▸ **EXERCISE INPUTS**:
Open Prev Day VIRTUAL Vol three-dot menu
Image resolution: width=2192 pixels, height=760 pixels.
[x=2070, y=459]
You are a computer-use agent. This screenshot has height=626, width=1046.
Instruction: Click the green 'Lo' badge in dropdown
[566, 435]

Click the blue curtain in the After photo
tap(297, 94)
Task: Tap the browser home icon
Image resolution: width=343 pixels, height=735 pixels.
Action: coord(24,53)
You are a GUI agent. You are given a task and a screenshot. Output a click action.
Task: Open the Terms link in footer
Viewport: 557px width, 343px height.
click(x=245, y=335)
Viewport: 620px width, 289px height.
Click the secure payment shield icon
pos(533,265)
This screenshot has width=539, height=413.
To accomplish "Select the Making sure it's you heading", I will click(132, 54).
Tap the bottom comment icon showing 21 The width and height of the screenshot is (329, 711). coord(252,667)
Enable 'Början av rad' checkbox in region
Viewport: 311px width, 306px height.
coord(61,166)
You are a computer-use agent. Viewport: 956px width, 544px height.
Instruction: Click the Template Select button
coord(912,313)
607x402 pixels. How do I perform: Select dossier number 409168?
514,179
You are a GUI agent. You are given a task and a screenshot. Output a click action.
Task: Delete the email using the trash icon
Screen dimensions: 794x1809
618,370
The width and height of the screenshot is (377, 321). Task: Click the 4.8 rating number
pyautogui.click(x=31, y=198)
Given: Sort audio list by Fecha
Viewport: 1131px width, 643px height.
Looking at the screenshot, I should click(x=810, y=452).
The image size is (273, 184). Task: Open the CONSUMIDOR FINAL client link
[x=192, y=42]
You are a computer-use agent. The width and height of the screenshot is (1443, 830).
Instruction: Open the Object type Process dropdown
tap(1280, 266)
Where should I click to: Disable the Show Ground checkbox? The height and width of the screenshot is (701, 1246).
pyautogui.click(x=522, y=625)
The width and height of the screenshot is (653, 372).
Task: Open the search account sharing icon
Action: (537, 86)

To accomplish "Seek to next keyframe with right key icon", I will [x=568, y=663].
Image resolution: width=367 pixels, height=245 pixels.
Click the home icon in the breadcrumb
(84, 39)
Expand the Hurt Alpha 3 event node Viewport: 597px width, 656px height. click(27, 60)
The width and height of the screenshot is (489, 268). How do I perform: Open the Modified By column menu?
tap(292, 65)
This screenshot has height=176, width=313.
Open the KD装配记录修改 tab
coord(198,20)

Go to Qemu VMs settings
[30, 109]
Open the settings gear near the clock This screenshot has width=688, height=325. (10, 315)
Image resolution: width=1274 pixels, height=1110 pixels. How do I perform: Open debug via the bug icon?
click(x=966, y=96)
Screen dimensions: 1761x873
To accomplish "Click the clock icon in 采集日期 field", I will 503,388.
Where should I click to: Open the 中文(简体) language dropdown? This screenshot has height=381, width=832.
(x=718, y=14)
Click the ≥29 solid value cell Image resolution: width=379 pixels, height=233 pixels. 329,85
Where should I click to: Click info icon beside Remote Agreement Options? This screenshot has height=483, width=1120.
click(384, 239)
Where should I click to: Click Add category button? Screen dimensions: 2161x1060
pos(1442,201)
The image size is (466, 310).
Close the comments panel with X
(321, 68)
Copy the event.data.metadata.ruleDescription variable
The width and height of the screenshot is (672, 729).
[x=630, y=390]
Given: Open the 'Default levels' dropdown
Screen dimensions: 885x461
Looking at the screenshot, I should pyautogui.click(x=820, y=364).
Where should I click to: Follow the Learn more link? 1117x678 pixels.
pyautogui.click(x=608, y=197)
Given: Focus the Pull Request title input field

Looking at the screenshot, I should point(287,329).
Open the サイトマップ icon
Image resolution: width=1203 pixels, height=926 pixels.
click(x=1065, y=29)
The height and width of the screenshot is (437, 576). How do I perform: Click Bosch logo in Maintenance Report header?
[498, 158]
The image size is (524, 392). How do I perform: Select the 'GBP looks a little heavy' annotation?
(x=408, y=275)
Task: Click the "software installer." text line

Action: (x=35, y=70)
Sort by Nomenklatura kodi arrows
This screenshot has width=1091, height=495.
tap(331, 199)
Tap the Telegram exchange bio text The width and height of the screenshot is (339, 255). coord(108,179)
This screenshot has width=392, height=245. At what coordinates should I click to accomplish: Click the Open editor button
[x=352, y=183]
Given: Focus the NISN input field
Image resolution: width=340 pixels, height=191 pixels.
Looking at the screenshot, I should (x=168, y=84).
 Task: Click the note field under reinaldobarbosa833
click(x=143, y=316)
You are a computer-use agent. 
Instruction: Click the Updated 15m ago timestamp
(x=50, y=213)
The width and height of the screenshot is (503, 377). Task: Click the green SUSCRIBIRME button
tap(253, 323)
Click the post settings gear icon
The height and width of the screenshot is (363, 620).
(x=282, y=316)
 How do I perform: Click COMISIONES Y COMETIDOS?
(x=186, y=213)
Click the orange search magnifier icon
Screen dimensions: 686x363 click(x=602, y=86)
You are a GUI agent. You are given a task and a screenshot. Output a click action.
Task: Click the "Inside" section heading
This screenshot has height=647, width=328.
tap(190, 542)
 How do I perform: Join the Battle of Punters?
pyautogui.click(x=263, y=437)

▸ **EXERCISE DESCRIPTION**:
From the listing above, copy every line that includes the word "Sort".

▸ **EXERCISE OUTPUT**:
Given: Sort audio list by Fecha
Sort by Nomenklatura kodi arrows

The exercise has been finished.